Running to replace Tokuda, who is leaving the Legislature to spend more time with his family, are two political newcomers and a veteran school administrator/politician.
All three consider themselves liberals, advocating elimination of corporate tax breaks and increasing, if possible, money for education and social services. Two tout their ability to forge consensus and cross political and ideological lines, while the third promises to fight for her issues.
A veteran school administrator and longtime volunteer, Cheryl Chow served two terms on the Seattle City Council, where she was known as a team player who focused on children and education.
She left the council in 1997 to run for mayor and was defeated in the primary.

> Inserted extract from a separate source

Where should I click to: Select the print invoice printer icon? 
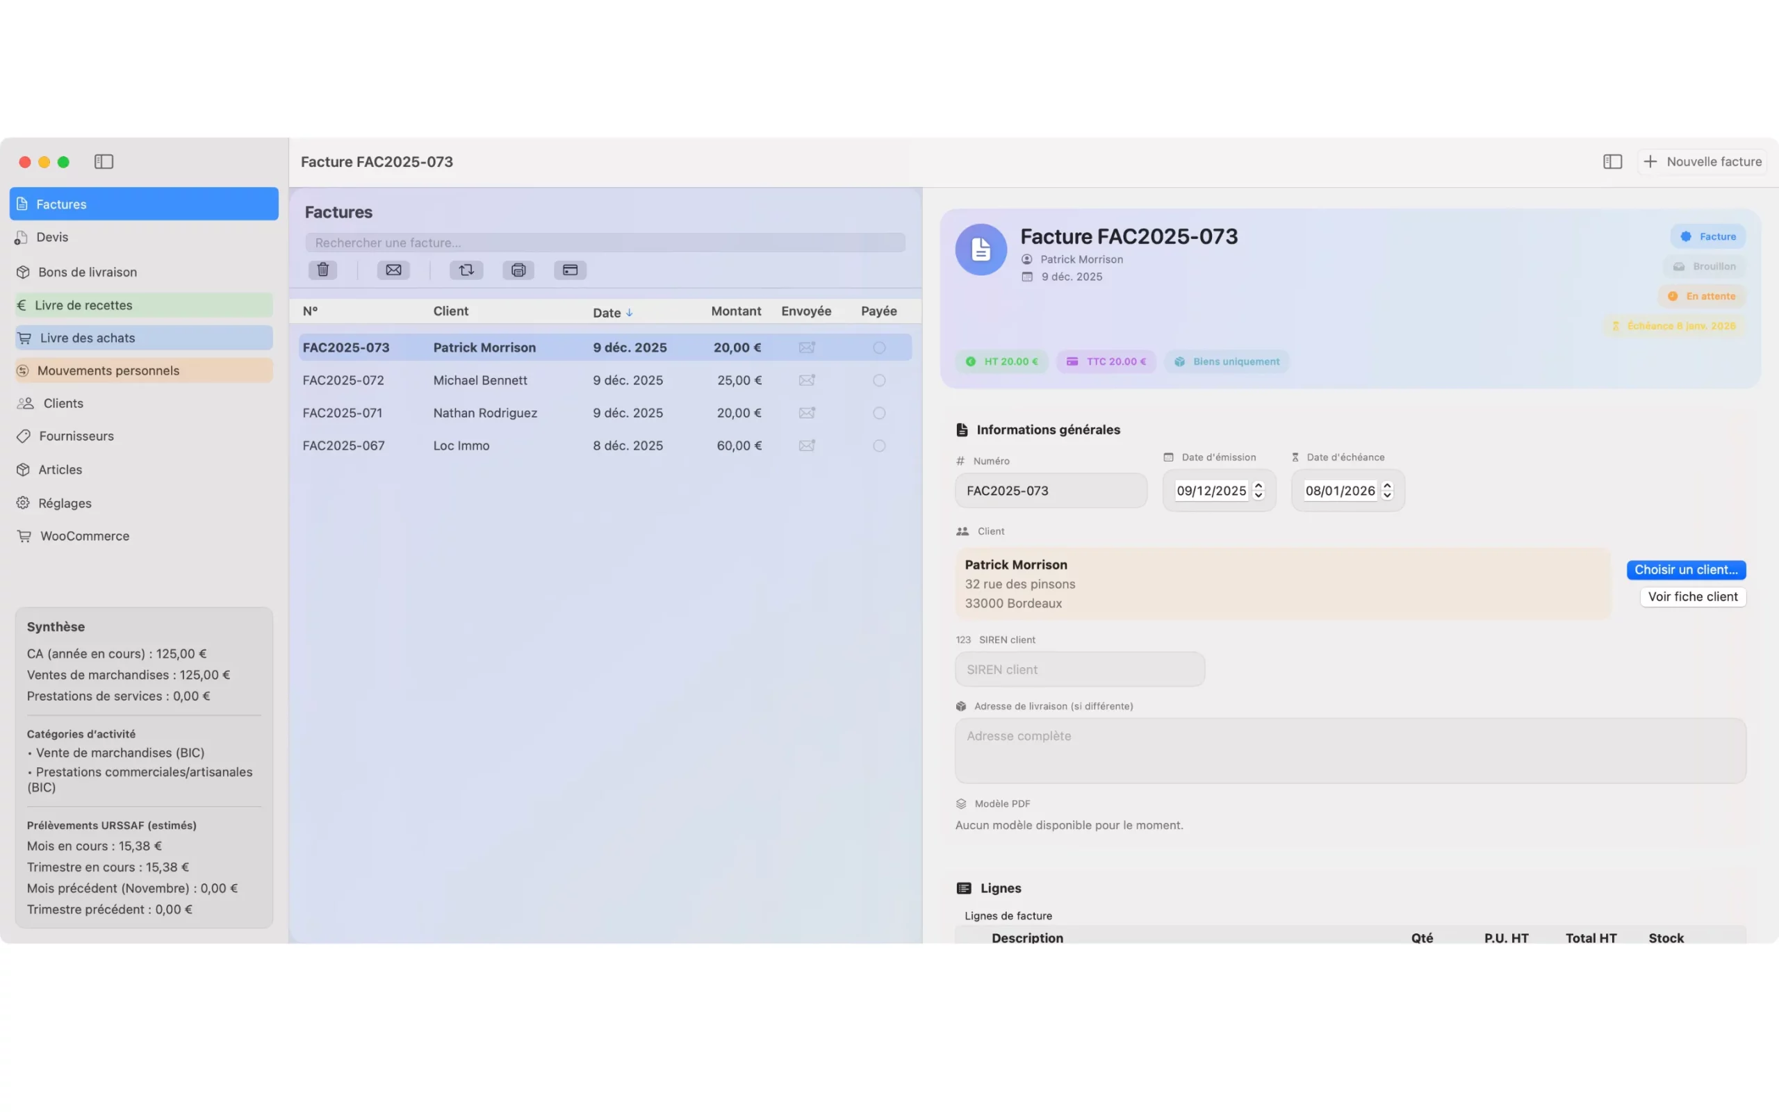click(x=518, y=270)
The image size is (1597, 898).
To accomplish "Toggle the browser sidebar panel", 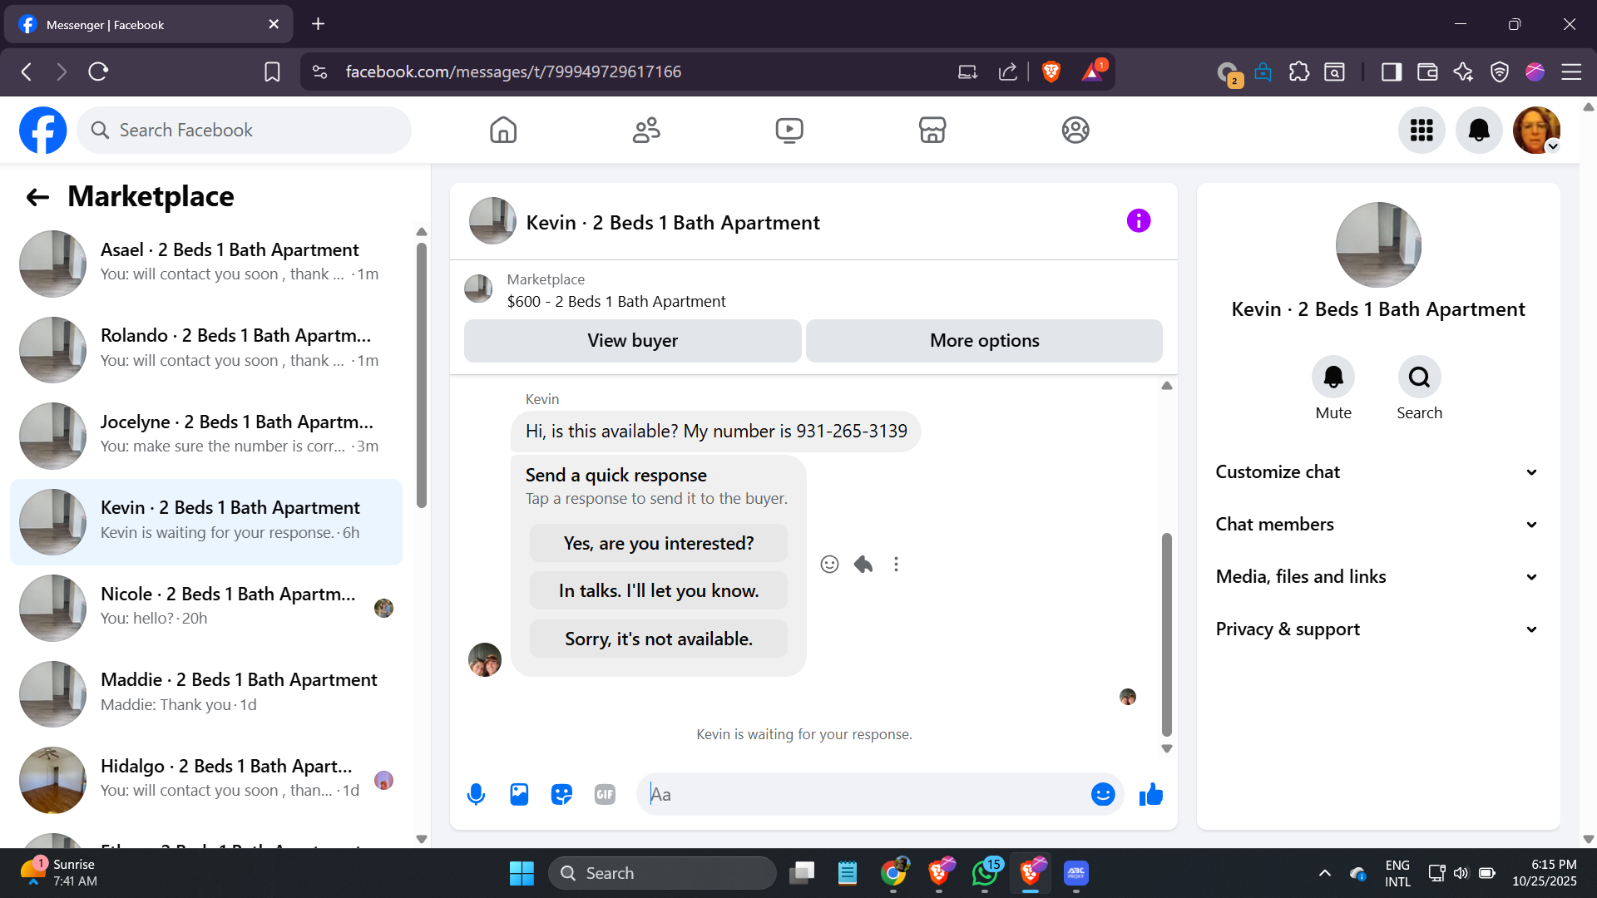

Two years later she was defeated by Judy Nicastro in a bid to return to the City Council. She served as interim principal for two years at Garfield High School, and Chow says education is the prime issue.
She advocates creating an income tax, in combination with lowering the sales tax. Chow said voters in the district "understand that taxing right now is really on the back of low-income people, the working poor and the working class." An income tax is more equitable, she said.
Chow supports closing corporate loopholes and increasing government efficiency to help cover the budget gap and fund education. She favors Referendum 51, which would raise $7.8 billion over 10 years for transportation projects. The measure includes a 9-cent-a-gallon increase in gas taxes.
While Chow said she doesn't favor cutting programs important to the legislative district, education is the only area she said she would never agree to trim. She said her years of experience in education, on the City Council and as a lifelong resident in the district make her the best choice to replace Tokuda.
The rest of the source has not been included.